The court's ruling in their favor – on the grounds that Congress didn't specify pay levels as a standard – is particularly puzzling, since the pay standard has in fact been raised seven times (most recently in 2004) since the 1938 Fair Labor Standards Act was enacted, and this is the first time a court has questioned that process. In the short run, it means that the new regulation does not take effect as planned, on Dec. 1.
Users and Used
Although East Texas Judge Amos Mazzant didn't say so in his ruling, it might well be that the scale of the increase – more than twice the current salary standard – had given him pause. But a couple of simple calculations confirm that the current pay level – $23,360, about $11/hour – is inadequate as a living wage, let alone a managerial ("executive, administrative, or professional") salary. The new standard – equivalent to $23/hour – would serve to support a family, although it doesn't even address the common practice of employers routinely requiring their "managers" to be on call at all times, to sub for any absent employees, and in fact to regularly work overtime hours without any additional pay – certainly not time-and-a-half.
But Judge Mazzant ruled that if Congress wanted to require a fair day's pay for more than a fair day's work, they could have done so. If you don't like working for nothing, you can quit. (This is what's known in employer and libertarian circles as the "free market.") Worth noting for amusement is that the DOL established the new salary level at the "40th percentile of earnings of full-time salaried workers in the lowest-wage Census Region, currently the South." Always rising, never risen.
Supervise This
One useful indicator of the actual burden the new rule placed on businesses is the earlier decision by Wal-Mart to raise all its managerial salaries to a base of $48,500 – and its subsequent announcement that it wouldn't be rescinding the increase in the wake of the court ruling. It was the titular "managers" in the middle of that wage gap who were suffering most under the old standard, and let's hope the bump they receive from Wal-Mart (and perhaps other businesses) compensates somewhat for what they lose in autonomy – i.e., mandatory, "free" overtime.
As things now stand, roughly 4.2 million U.S. employees (including an estimated 370,000 Texans, who should send their thanks to AG Paxton) will go without the overtime protections provided by the new standard. Any appeals of the ruling will undoubtedly move into 2017, and to a DOL under the Donald Trump administration. On the campaign trail, Trump has said both that "wages are too high" and that the federal minimum wage should be raised, so who knows if he holds any real position – although Paxton's GOP coalition is a likely harbinger of things to come.

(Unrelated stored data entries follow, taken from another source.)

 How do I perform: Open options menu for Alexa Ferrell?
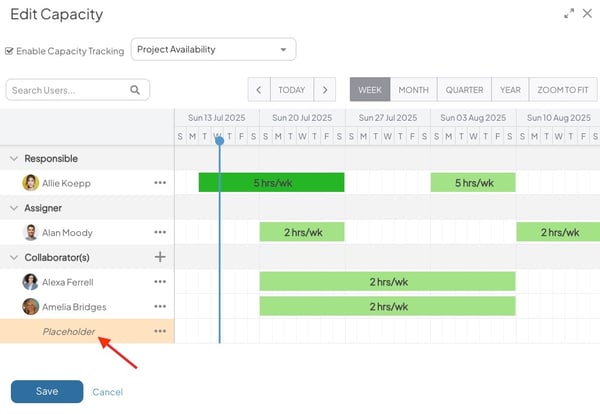click(160, 282)
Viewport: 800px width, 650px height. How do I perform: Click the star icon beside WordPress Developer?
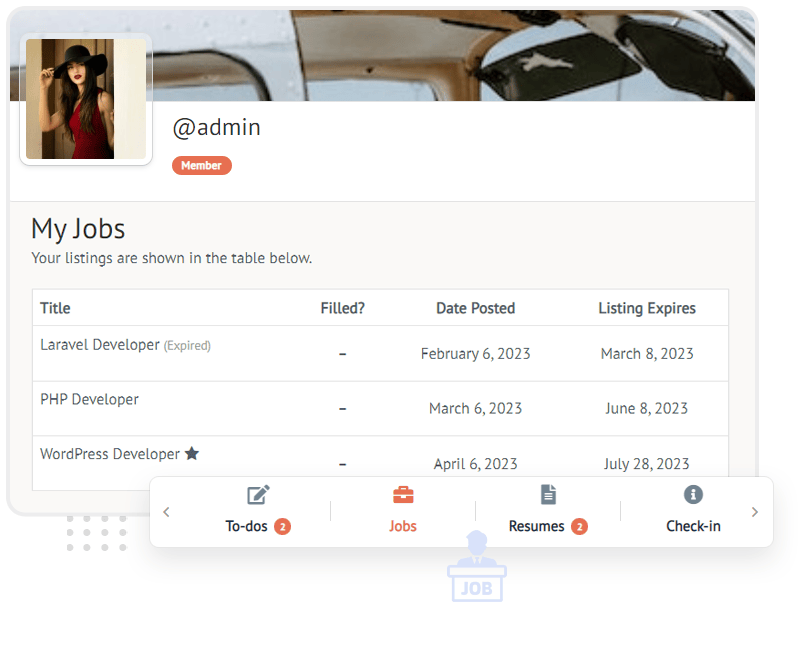(192, 454)
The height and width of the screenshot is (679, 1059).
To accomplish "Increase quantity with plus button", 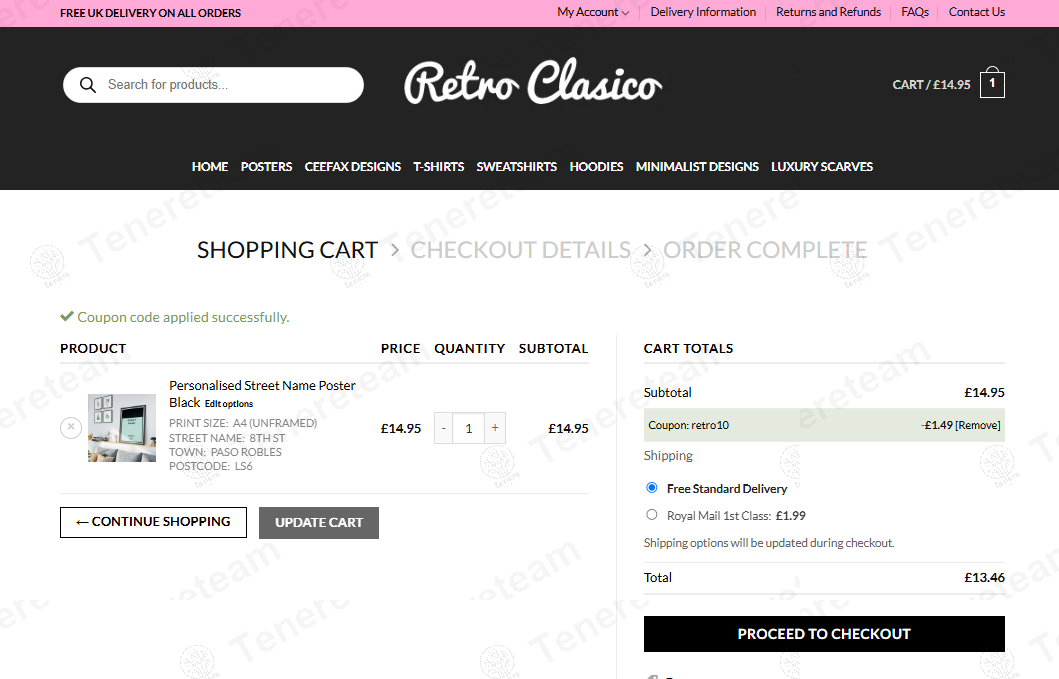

Of the many labor advocacy organizations responding to the court's ruling, a statement from Emily Martin of the National Women's Law Center hits home: "These workers, the majority of whom are women, earn modest salaries, work long hours, and have just been told that they will still be denied fair pay. Currently, a promotion to 'shift supervisor' at a salary of just $24,000 a year could cost a woman her overtime pay even if she was required to work 50 hours a week."
In case you're wondering, AG Paxton's annual salary is listed at $150,000. But he probably works long hours.